Macromolecular machines occur ubiquitously in nature where they achieve a broad spectrum of biological functions. These nano-assemblies constitute the essence of life as proteins and nucleic acids often accomplish their tasks when included in a multi-protein complex, either stable or transient. As a consequence, macromolecular complexes are of significant medical interest due to the fact that perturbations of protein/protein or protein/nucleic acid interactions can lead to a number of diseases or alternatively be used for drug discovery. A detailed knowledge of the structure and function of these molecular assemblies is therefore key to understanding basic biological processes and expedite advances in medicine.
Our main research interest is to tackle the structure of macromolecular machines of biological interest to understand the mechanisms underlying their functions. We use a multi-disciplinary approach involving cryo-electron microscopy and X-ray crystallography complemented by various biochemical and biophysical techniques to obtain multi-scale data ranging from atom to whole-cell.

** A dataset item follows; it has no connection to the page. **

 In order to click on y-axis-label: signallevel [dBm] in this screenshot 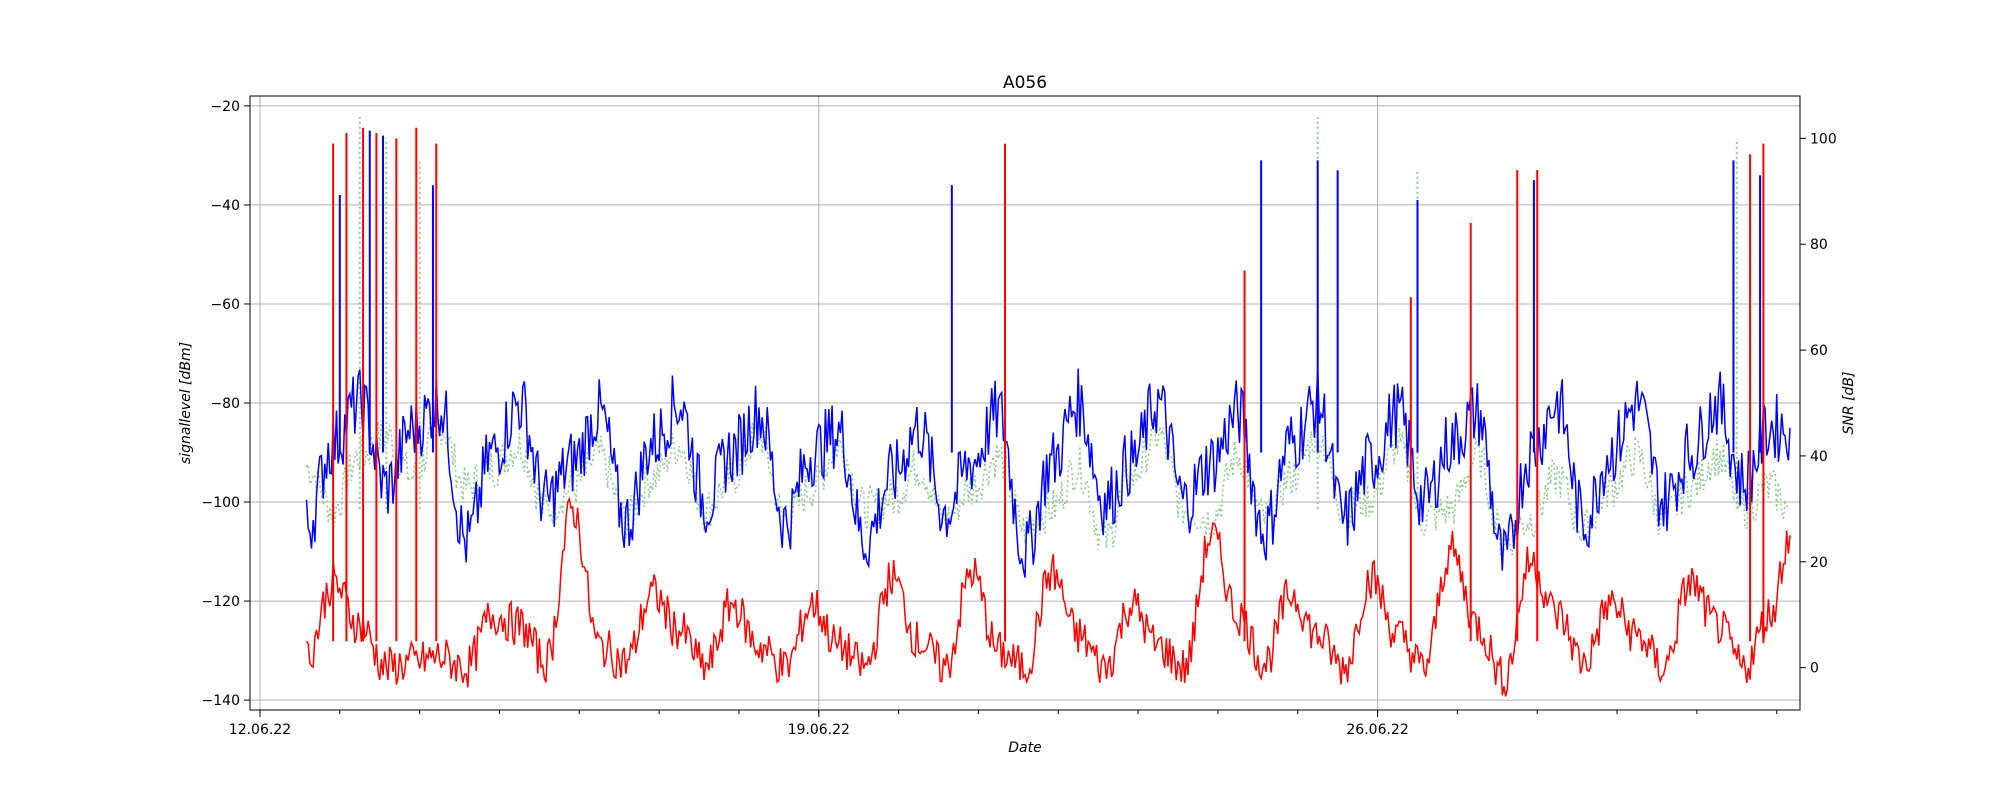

Cryo-electron microscopy is an increasingly important technique in structural biology, which enables the study of biological macromolecules in a near-native environment. This method is undergoing a technical revolution due to the recent developments of direct detectors, which significantly enhance its potential and pave the way toward the routine achievement of near-atomic resolution reconstructions for samples of moderate size and symmetry in the near future. Cryo-electron microscopy also enables studying samples featuring marked conformational flexibility and/or compositional heterogeneity and that are not amenable to structural characterization using other techniques. It is thus possible to obtain various snapshots of macromolecular machines yielding insights into their mechanisms of action.